>> START Records shown
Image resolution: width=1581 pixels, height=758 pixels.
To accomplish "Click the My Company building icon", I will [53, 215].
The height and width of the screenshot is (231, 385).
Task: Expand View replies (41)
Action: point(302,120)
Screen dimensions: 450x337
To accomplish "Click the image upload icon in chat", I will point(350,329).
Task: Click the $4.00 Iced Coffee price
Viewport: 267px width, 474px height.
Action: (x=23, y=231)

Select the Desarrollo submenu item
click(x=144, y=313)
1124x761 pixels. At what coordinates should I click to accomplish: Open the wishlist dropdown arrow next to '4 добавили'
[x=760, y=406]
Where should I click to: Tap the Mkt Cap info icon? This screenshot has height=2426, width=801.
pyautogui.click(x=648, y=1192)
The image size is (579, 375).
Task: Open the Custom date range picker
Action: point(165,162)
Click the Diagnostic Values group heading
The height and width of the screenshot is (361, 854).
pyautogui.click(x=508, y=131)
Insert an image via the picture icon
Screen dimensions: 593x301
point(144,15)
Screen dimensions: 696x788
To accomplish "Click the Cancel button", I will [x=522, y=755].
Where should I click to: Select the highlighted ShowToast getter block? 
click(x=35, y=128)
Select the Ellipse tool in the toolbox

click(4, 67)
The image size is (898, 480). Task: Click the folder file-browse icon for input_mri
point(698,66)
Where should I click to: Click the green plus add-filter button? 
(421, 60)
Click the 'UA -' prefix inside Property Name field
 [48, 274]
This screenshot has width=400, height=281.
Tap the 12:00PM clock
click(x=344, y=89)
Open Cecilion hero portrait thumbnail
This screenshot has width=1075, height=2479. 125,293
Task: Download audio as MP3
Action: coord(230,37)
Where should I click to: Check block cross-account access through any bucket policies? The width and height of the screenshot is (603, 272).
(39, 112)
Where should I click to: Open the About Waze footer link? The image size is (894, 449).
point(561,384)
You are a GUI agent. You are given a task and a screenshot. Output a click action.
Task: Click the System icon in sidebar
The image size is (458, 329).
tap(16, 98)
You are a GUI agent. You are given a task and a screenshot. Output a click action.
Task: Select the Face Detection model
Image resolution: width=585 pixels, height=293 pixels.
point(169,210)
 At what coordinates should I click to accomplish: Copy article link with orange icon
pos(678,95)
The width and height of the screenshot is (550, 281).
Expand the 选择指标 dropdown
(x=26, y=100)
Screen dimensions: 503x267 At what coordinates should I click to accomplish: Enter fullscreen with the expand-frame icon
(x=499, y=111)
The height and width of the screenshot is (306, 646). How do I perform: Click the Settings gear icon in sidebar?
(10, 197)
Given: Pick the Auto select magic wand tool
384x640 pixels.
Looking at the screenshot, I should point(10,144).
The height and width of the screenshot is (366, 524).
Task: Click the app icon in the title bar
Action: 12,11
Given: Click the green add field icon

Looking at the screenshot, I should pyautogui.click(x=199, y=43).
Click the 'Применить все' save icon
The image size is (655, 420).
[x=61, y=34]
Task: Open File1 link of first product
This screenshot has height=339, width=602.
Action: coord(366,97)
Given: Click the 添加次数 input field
>> END Records shown
> Task objective: Copy the lines from the one containing "Where should I click to: Select" through the one containing "point(698,66)" word for word, both ends included.

> Solution for this exercise:
Where should I click to: Select the highlighted ShowToast getter block? 
click(x=35, y=128)
Select the Ellipse tool in the toolbox

click(4, 67)
The image size is (898, 480). Task: Click the folder file-browse icon for input_mri
point(698,66)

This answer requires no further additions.